Republican senators introduced their own sanctions package to deter Russian President Vladimir Putin from invading Ukraine and to show support and provide assistance to Ukraine and Europe in the event of a Russian invasion, leading to questions about whether bipartisan negotiations over sanctions have ended on Capitol Hill.
The GOP-led sanctions package comes after weeks of failed negotiations between bipartisan senators. Senators could not agree on whether to include sanctions that deal with the controversial Nord Stream 2 pipeline. The Republican proposal could be a negotiating tactic to get Democrats to reopen discussions on a bipartisan sanctions package.
But in order to make any kind of congressional sanctions package impactful, senators need to move quickly. Russia has amassed more than 130,000 troops near Ukraine’s border in recent weeks, according to US estimates, and Putin continues to add to his “menu of options” militarily, Pentagon spokesman John Kirby said during a news briefing Monday.

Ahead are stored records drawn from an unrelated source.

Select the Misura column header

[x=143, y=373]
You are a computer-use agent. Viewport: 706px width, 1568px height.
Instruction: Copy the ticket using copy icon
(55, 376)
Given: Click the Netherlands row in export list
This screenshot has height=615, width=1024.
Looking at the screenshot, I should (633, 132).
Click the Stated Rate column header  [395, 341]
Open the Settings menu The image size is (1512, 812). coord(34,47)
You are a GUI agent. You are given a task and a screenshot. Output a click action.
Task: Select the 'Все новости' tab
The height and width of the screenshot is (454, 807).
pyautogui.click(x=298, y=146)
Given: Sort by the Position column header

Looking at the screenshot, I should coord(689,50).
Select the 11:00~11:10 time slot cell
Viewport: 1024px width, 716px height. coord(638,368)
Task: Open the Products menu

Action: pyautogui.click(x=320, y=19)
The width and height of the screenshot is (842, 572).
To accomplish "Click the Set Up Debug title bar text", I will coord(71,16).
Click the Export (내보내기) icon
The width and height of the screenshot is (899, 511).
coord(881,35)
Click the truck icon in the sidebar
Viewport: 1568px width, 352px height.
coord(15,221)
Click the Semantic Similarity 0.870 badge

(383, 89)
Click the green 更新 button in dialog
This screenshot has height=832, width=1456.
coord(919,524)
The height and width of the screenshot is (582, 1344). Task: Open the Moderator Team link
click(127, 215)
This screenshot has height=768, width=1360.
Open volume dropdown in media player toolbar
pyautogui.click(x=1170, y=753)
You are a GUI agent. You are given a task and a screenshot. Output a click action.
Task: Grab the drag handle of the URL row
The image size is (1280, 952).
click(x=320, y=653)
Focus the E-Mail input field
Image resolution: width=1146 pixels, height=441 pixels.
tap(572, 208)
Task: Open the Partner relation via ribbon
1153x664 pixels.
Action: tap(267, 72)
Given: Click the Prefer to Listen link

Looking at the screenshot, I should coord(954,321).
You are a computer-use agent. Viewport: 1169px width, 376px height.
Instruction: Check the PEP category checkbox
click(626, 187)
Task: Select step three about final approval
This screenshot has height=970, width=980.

The proposed Republican sanctions package, introduced as the Never Yielding Europe’s Territory (NYET) Act, would “mandate sanctions” on the Nord Stream 2 project “without a waiver should Russia invade,” a release about the Act said.
The bill would sanction Putin’s “cronies, enablers and major banks,” and it would provide $500 million in Foreign Military Financing for Ukraine. Out of the $500 million, $250 million of that would be “emergency funding,” and $100 million would be for “emergency lethal assistance for critical capabilities like air defense, anti-armor and anti-ship capabilities.”
The proposed funding in this bill would be in addition to funding the US government has already given to Ukraine. In 2021, the US delivered about $450 million in security assistance to Ukraine, Kirby said in December. Since 2014, when Russia invaded and occupied the Crimean peninsula, the US has provided more than $2.5 billion in aid to Ukraine.
On Monday, US Secretary of State Antony Blinken announced that the US government “is offering a sovereign loan guarantee to Ukraine of up to $1 billion to support its economic reform agenda and continued engagement with the International Monetary Fund (IMF).”
The package would also double US “funding for US military exercises in Europe,” and it would create a new State Department Foreign Military Financing program for Eastern Europe to “help European allies strengthen their own defensive capabilities,” the release said.
Sen. Tim Kaine, a Democrat from Virginia who serves on the Senate Armed Services Committee, said he was disappointed senators had not come to a bipartisan agreement on a sanctions package.
“I wish we had” come up with a bipartisan sanctions package, Kaine said, but he cautioned that sanctions can sometimes make it harder for leaders to take a “diplomatic offramp, because they don’t want to look like oh we had to back down because of the sanctions.”
In lieu of an agreement on a sanctions package, Senate Majority Leader Chuck Schumer told reporters Tuesday that he’s in talks with Republicans to draft a non-binding resolution that would reinforce the US position that Congress stands with the people of Ukraine and against Russian aggression.